Episode 1November 25
It was strange how much had changed since Charlie Weiss turned thirty, and not for the best, but for the absolute worst. At eight o'clock, Friday morning, the end of the workweek, or perhaps the end of the saga, Charlie sat on the crowded 135 Bus as she headed to work. She reminisced about how her good intentions had brought her to this place, this place of melancholy, embarrassment and shame. So much she would have liked to turn back the hands of time, but how could she? What was done, was simply just that. Done.
Charlie peered through the fogged window and could barely tell how much longer before she reached the office building where she worked. She quickly returned her attention to the paperback she was reading, which seemed to speak to her as she flipped to the chapter, Surrender to the Fact That Life Isn't Fair.

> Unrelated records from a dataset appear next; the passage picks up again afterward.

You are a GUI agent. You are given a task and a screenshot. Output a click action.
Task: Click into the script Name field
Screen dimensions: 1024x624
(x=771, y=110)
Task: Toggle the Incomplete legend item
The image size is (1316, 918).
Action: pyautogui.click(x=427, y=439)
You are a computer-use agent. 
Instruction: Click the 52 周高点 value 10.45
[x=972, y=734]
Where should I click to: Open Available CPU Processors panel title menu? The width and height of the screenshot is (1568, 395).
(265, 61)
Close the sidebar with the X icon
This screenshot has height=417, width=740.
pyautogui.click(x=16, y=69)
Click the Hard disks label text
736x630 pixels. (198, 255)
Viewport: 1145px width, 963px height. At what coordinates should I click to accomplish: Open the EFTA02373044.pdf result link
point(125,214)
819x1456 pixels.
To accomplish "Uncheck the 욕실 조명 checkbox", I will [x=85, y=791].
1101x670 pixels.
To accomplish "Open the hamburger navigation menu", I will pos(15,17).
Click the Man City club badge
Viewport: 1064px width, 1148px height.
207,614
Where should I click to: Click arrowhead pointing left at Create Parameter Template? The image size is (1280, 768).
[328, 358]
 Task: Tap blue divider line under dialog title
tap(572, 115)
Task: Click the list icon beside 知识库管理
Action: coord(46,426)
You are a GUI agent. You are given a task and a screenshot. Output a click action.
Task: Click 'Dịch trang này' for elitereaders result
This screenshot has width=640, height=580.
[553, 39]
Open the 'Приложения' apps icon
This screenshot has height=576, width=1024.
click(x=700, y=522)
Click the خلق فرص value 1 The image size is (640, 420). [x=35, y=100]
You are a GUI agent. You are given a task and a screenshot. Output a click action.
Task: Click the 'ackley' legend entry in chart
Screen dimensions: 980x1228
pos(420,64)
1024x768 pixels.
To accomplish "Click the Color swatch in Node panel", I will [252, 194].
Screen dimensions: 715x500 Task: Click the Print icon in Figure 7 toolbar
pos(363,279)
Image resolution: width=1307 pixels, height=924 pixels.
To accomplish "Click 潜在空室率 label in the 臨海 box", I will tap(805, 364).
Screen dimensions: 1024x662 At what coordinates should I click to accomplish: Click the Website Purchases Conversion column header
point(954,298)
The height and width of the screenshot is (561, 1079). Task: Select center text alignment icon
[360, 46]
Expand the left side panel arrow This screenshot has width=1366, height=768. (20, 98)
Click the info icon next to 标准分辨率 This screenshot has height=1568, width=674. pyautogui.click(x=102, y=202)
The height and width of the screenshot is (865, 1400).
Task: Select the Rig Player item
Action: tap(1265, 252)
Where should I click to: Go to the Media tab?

Truer words were never more poignant in black and white.
Life was not fair.
In just a three-week period, so much had happened, and so many people were involved, and Charlie was the sole cause of it all.
As the bus traveled across the LaSalle Street Bridge, an eerie police siren rang in her ears, which always sent a frost through her. Even as a little girl, loud noises, such as sirens, horns and whistles, startled her. In preparing to exit the bus, she finished reading the last sentence of the chapter, closed the book and returned it to her worn out cotton bag, inscribed with her firm's initials, W&A, which stood for Whitley & Austin.
Her exit was approaching, but the bus stopped moving in the midst of a monstrous traffic jam, bringing morning drivers to a halt. On the corner of LaSalle and Lake Street, a clump of people surrounded the office building where she worked. She studied the female traffic cop as she rerouted and directed vehicles onto Wacker Drive. Charlie had not seen this many police cars since the last action movie she viewed on cable. The bright blue and white flashing lights seemed almost hypnotic.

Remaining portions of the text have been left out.